La scène est à Léningrad (aujourd’hui Saint-Pétersbourg) en 1938, au paroxysme de la terreur stalinienne, qui en moins d’un an verra l’assassinat de près de 700 000 personnes. Le capitaine Volkonogov est un officier du NKVD (Commissariat du peuple aux Affaires intérieures), chargé de torturer les « suspects » pour leur extorquer des aveux avant de les assassiner. En effet, comme les inquisiteurs chrétiens, les épurateurs communistes veulent assassiner dans les formes légales, avec des preuves, des témoignages et des aveux. Comme son chef l’explique un jour à Volkonogov : « Pourquoi les suspects ne veulent-ils pas avouer ? Mais parce qu’ils sont vraiment innocents, ils n’ont pas espionné, ils n’ont pas conspiré, ils n’ont pas saboté. Mais ils ne sont pas fiables : ils ont une mauvaise origine de classe, ou ils sont polonais, ou ils sont allemands... Alors on ne va pas attendre le début de la guerre avec les impérialistes et qu’ils commencent à espionner, à conspirer, à saboter. Il nous faut prendre les devants ! On ne peut quand même pas les arrêter sans raison : à chaque châtiment doit correspondre un crime ! ».
Les hommes qui mettent en œuvre la répression sont eux-mêmes arrêtés et exécutés au fur et à mesure du déroulement de l’épuration. Soudain, le capitaine Volkonogov comprend que son tour est arrivé. Alors il s’échappe. Dans sa fuite, il est frappé d’une vision : pour sauver son âme, il devra se confronter aux familles de ses victimes et obtenir leur pardon. Dans une scène onirique, Volkonogov, déguisé en clochard, se voit enfouir dans une fosse commune des dizaines de cadavres, amenés en tramway, sous les ordres d’un apparatchik, puis, après le départ des autres protagonistes, son ancien camarade sort de terre et lui apprend qu’il doit obtenir le pardon d’au moins une de ses victimes.
S’ensuit une poursuite haletante, magnifiquement filmée, en tramway, à pied, le long des quais, dans des cours sordides, dans des immeubles à moitié en ruines mitoyens de superbes palais de l’époque tsariste, partout s’étale la misère du peuple, on pense bien sûr au Gogol de La Perspective Nevski, au Dostoïevski de Crime et châtiment. Lors d’un flashback, Volkonogov et ses collègues, novices en assassinats de masse, sont présentés à un exécuteur modèle, qui leur montre, par l’exemple réel, comment abattre à coup sûr un ennemi du peuple, d’une seule cartouche. Des dizaines de condamnés, tournés vers le mur dans le couloir, attendent leur tour.
Volkonogov entreprend la tournée des familles de ceux qu’il a menés à la mort.

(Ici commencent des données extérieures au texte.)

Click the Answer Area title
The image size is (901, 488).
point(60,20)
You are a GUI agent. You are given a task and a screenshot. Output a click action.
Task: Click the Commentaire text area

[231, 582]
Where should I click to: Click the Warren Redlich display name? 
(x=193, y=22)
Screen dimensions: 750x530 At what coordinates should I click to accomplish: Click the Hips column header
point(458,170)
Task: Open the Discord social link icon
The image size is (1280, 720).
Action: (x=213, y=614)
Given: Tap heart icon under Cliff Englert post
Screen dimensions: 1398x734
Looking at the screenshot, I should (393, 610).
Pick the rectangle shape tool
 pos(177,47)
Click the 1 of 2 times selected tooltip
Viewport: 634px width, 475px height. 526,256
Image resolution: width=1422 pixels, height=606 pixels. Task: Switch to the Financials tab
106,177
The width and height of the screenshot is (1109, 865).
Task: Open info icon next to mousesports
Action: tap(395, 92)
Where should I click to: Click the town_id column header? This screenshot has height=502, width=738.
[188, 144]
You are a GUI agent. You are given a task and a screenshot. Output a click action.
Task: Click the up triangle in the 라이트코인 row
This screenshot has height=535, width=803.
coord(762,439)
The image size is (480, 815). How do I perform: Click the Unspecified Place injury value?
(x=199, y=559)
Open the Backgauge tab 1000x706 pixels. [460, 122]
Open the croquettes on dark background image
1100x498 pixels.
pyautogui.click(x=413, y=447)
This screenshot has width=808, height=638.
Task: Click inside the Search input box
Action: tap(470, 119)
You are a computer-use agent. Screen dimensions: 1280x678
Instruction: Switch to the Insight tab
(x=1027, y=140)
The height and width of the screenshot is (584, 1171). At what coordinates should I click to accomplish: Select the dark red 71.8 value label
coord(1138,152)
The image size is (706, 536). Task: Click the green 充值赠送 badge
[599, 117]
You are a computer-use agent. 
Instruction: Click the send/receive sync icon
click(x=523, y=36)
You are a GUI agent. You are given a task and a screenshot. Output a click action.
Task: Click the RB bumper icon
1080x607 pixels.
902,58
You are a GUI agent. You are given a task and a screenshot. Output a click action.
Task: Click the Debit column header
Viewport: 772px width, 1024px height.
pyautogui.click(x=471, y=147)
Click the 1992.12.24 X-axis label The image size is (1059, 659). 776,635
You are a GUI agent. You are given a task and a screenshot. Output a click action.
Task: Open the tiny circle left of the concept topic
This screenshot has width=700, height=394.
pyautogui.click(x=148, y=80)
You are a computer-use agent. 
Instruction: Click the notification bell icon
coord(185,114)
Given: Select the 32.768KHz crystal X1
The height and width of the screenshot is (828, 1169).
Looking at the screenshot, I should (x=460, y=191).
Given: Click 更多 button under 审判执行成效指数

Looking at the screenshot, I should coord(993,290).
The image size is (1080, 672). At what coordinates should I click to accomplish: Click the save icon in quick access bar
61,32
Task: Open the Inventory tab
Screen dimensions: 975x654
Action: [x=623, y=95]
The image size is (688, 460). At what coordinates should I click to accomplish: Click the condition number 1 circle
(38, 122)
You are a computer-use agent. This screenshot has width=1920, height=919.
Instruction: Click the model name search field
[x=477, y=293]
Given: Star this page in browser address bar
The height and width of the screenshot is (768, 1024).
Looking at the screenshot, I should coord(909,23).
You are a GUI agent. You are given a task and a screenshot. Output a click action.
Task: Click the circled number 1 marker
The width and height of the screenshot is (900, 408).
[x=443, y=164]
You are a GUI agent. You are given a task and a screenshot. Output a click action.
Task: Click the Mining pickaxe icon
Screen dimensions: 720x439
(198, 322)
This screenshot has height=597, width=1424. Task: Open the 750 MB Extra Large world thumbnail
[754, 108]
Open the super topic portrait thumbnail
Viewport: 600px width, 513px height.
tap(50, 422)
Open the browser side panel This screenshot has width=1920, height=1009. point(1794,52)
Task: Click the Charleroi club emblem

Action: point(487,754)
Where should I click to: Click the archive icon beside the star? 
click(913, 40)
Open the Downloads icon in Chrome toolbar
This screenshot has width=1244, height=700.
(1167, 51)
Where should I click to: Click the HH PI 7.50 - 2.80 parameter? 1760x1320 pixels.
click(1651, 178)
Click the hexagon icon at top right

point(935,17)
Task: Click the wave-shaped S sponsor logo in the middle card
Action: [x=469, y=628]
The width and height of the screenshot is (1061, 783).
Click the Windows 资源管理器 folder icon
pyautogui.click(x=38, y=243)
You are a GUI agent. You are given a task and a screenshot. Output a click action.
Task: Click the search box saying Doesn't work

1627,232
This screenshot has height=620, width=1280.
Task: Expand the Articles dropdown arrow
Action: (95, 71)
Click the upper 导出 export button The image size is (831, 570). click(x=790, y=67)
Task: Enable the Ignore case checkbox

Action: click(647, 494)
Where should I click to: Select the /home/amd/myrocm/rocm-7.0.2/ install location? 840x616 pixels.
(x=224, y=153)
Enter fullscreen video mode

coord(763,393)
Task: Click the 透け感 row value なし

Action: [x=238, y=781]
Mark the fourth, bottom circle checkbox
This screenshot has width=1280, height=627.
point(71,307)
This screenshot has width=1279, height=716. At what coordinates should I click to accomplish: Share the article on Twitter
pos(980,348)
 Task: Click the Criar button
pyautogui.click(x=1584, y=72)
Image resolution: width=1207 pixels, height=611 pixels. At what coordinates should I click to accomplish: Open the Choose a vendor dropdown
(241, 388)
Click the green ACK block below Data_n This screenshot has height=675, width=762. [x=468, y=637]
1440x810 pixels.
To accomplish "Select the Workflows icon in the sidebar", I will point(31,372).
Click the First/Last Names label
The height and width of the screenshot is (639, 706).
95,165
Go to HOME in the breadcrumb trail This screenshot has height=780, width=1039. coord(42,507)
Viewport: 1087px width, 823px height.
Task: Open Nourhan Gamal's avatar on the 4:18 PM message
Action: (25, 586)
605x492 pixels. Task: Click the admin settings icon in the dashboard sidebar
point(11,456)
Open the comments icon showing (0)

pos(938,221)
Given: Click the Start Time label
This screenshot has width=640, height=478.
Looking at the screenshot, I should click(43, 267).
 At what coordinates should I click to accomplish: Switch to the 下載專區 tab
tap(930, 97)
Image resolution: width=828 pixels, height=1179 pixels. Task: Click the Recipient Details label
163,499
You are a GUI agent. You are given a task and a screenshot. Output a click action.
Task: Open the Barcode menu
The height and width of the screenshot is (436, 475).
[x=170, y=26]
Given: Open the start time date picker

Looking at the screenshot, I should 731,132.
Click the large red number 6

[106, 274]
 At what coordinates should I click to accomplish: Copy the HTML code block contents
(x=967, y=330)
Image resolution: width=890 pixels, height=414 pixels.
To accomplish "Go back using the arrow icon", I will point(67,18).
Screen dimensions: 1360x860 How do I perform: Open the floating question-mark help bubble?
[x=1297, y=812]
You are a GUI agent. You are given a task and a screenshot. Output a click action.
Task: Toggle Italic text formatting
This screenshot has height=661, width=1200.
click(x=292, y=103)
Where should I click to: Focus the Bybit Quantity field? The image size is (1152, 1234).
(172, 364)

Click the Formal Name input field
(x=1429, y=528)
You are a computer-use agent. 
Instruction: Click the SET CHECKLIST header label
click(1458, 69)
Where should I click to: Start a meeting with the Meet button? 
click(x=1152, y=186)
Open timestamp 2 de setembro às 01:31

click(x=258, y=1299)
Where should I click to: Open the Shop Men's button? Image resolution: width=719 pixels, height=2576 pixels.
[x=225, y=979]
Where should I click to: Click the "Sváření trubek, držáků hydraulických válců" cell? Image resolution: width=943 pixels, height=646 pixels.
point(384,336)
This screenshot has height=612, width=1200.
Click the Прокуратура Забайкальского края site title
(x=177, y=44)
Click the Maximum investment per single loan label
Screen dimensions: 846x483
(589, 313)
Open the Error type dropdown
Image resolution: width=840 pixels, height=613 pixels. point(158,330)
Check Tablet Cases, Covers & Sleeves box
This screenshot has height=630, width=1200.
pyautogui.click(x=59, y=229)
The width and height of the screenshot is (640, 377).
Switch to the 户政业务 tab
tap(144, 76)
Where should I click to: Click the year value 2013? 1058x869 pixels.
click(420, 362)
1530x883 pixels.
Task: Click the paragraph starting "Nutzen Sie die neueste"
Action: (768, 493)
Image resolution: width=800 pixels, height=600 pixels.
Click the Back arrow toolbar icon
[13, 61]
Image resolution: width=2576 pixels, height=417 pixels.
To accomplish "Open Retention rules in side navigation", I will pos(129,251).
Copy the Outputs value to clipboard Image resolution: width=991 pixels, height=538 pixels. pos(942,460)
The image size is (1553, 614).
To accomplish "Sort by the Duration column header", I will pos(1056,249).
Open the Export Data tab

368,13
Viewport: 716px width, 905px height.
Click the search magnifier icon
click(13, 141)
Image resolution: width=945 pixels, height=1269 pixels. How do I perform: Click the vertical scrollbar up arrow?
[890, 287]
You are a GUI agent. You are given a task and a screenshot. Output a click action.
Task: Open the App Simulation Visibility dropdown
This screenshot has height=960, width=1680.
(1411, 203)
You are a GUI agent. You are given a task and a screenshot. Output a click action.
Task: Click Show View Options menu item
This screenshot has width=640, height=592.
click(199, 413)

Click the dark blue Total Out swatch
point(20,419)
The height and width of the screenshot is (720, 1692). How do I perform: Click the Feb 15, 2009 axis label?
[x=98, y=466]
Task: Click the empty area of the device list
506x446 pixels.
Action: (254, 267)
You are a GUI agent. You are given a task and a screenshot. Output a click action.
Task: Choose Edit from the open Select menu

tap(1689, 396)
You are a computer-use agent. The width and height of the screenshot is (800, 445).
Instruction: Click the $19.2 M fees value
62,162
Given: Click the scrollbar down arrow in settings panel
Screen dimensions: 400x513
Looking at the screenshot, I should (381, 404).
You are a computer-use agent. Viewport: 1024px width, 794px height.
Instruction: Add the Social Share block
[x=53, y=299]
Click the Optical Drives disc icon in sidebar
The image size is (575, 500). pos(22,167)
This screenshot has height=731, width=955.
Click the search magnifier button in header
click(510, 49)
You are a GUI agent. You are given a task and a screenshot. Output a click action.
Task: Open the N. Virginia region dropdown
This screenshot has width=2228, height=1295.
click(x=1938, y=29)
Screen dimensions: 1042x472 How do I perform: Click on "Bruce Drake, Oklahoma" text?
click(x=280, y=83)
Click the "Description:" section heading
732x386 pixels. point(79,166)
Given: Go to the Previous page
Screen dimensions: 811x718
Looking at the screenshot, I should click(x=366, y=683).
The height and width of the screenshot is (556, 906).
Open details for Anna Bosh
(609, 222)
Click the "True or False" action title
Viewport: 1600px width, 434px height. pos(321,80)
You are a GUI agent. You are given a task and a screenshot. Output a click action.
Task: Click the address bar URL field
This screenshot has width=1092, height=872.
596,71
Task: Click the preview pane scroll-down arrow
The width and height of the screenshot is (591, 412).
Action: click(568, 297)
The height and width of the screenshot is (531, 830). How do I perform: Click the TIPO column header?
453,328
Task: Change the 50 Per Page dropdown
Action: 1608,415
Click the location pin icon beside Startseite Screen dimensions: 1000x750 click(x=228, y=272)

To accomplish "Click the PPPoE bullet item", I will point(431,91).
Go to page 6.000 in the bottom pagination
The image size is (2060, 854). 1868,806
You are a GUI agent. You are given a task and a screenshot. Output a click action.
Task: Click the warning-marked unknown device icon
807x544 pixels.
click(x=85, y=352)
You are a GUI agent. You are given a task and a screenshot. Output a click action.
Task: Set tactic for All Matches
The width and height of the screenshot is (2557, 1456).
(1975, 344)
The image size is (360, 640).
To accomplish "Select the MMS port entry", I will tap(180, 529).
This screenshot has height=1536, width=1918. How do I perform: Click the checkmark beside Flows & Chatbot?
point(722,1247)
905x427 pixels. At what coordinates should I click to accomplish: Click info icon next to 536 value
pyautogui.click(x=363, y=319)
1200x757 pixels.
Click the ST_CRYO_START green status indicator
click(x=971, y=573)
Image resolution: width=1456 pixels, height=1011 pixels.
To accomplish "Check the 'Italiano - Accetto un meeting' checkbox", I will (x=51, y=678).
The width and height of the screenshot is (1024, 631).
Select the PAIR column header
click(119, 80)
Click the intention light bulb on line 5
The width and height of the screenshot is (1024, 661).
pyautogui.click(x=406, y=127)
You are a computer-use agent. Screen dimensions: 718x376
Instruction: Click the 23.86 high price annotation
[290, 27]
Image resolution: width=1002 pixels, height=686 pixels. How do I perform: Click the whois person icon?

La première, fille d’une victime, lui suggère d’aller se faire sodomiser. Le second, père d’un condamné, appelle le NKVD.
Pour la dernière visite, la famille de la victime habite, hors de la ville, d’anciennes fortifications qui bordent la côte du golfe de Finlande, dans un paysage sublime. L’épouse n’est pas là, il rencontre l’enfant de sa victime, sept ou huit ans, qui profère des vérités terribles : « Vous avez torturé mon père et il a avoué qu’il était un ennemi du peuple ? En Espagne les fascistes l’avaient torturé et il n’avait pas avoué. Vous l’avez mieux torturé ? » et pour finir : « De toute façon, personne ne te pardonnera ».
Finalement, dans une scène christique, Volkonogov rencontre dans un grenier sordide une vieille femme mise au ban de la société parce que sa fille a été arrêtée, au bord de l’inanition, il la lave, et pense obtenir sa rédemption. Il ne lui reste plus qu’à croiser son destin.
Il faut un cœur bien accroché, mais ce film est à voir. Les réalisateurs ont quitté la Russie.